Not every startup needs to be built with bucket loads of venture capital. While the road is often slower, there are many examples of founders and entrepreneurs who have built great companies without taking on external funding.
We will jump into a few examples shortly, but firstly it’s important to address why you would want to take venture capital in the first place. VC funding should not be seen as an “enabler” of your business. It should only ever be used as fuel on what is already a small, but successful fire.
Before you get to that point most entrepreneurs are forced to bootstrap anyway. Yes, there are a lucky few who can raise on the back of an idea (or past exit), but chances are if you are reading this, then that isn’t you.
But even if you can raise external funding there is a number of reasons why you may choose not to.
Number 1 – Bootstrapped Companies Can Still Provide Large Outcomes
There is a myth that bootstrapped companies are always smaller than their funded counterparts.
While VC-backed companies often hog the limelight there are numerous well known, tech-based startups that have truly broken out. A few include:
- Basecamp (37 Signals)
Number 2 – You Can Raise At Healthy Valuations if and When You Choose To
As a bootstrapped startup you are forced to monetize from day one and find ways to be profitable or at least cash flow positive.
This provides options. And with options, you have the ability to say no to a funding deal that isn’t quite right for you and not risk going out of business in three months’ time. Not all VC-backed startups have that chance.
Number 3 – You Can Retain Ownership & Still Reward Your Staff
Often a criticism of bootstrapped startups is that it is harder for employees to get equity in the company, or cash it out at a later date.
Atlassian is a prime example of a modern technology company that successfully negotiated this obstacle. The company was bootstrapped for a number of years, and when they did bring on an external investor it was largely to provide an avenue for early stage employees to sell down their shares in the company.
Where there is a will, there is a way. So don’t let this concept hold you back.
Number 4 – You Breed a Culture of Responsibility
When you build a bootstrapped startup everyone around the organization learns the importance of a dollar saved.
If you have just raised a large round from a couple of VC’s funds, it’s easier to take bets on unproven marketing channels or campaigns.
Staying bootstrapped instills discipline and respect within your team for how hard it is to attract and retain customers, without a VC there to subsidize your experiments.
Number 5 – You Don’t Have To Bootstrap For Ever
When you raise VC funding you essentially jump on the mouse wheel and don’t hop off again until your company fails, gets bought out or goes public.
Each round of VC funding (at least in the early stage) is designed to get you to the next milestone and last 18 – 24 months.
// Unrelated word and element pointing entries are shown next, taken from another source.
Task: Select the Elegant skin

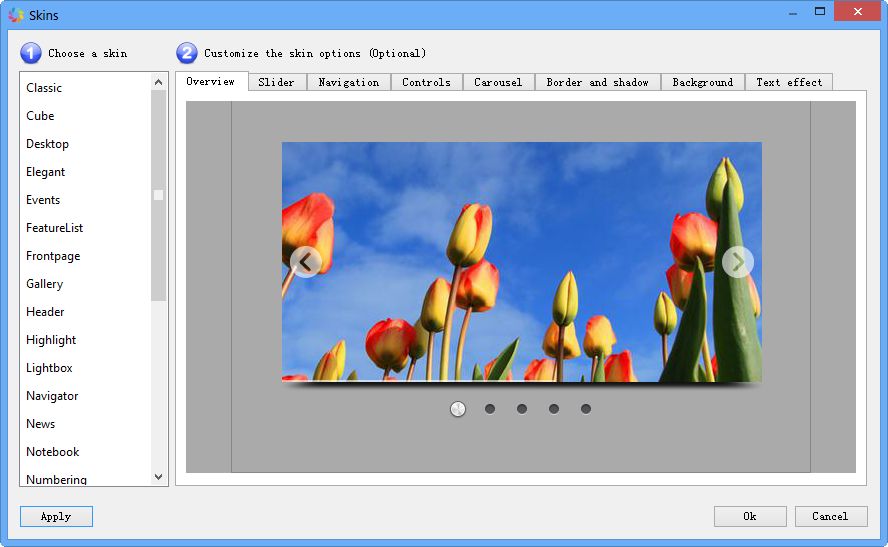Action: click(x=46, y=172)
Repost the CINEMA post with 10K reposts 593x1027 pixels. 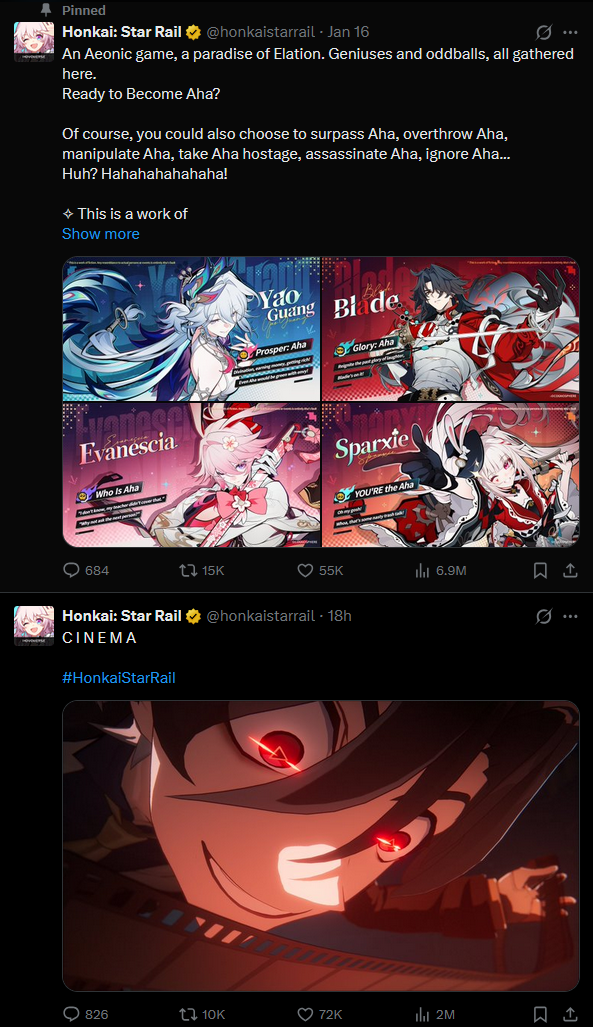tap(202, 1014)
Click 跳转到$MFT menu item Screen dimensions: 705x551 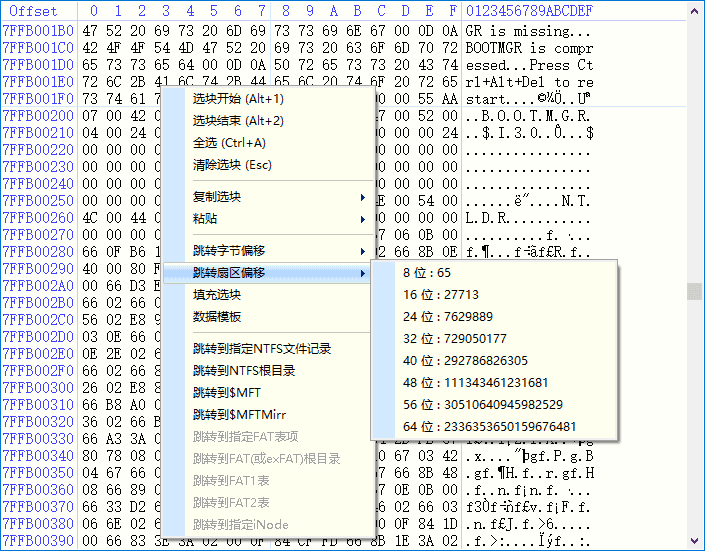point(225,393)
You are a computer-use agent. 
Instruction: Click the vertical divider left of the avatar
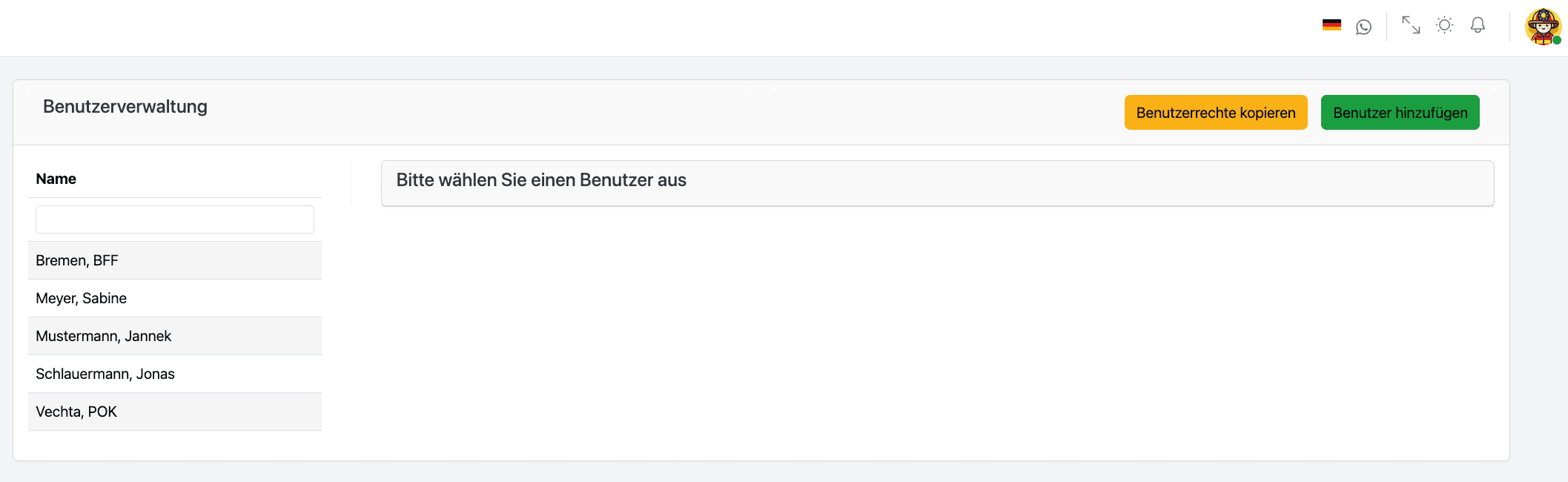(1509, 27)
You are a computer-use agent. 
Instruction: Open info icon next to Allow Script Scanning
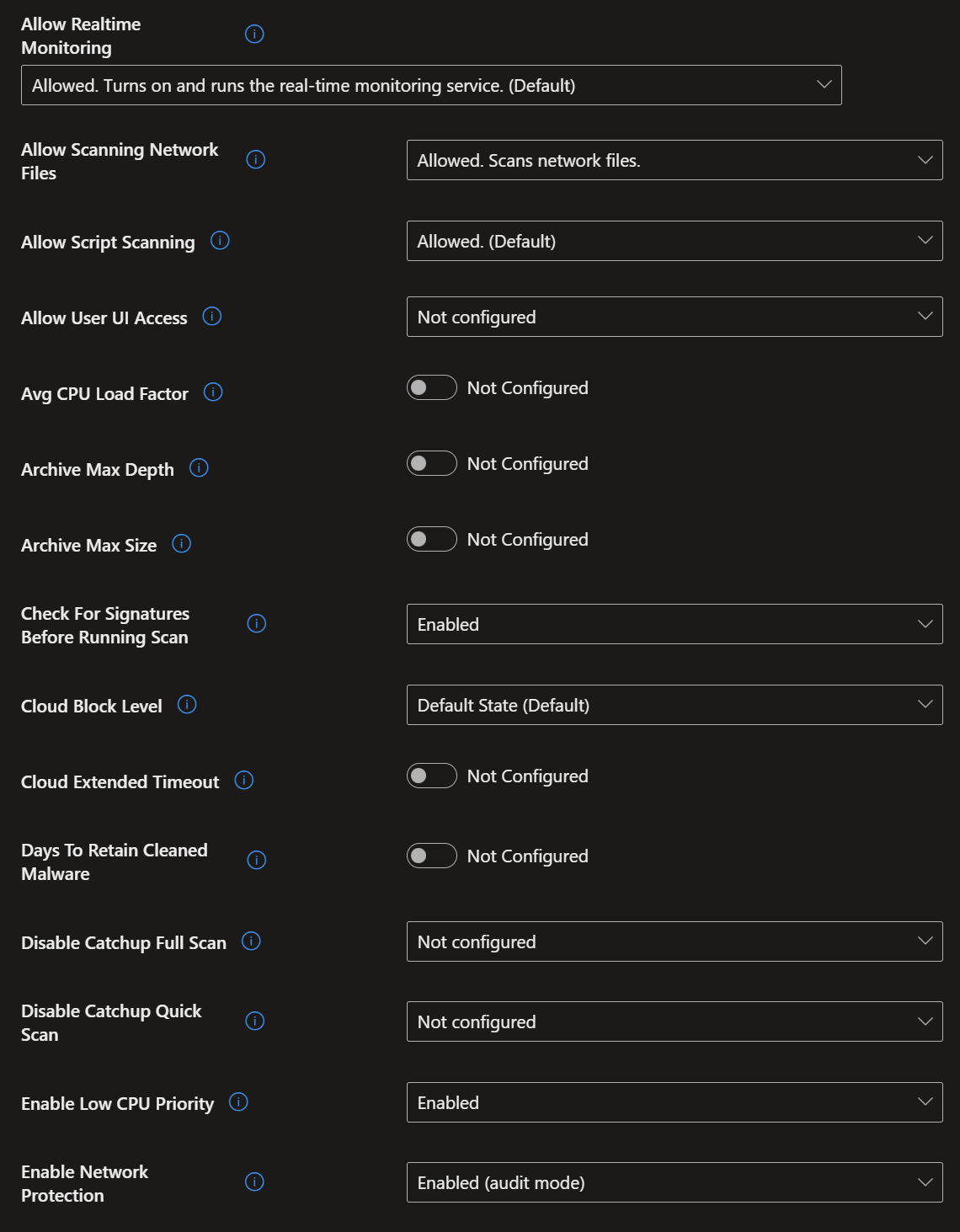point(220,241)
That is to say, once you start, it can be hard to stop taking on external funding even if you want to.
Conversely, if you choose to bootstrap your startup both options always remain open to you. Even if you have passed the stage of being a “startuP’ and its 4 or 5 years down the track. If your company is growth and has a strong future there is no reason why you can’t bring on external funding at this point in time.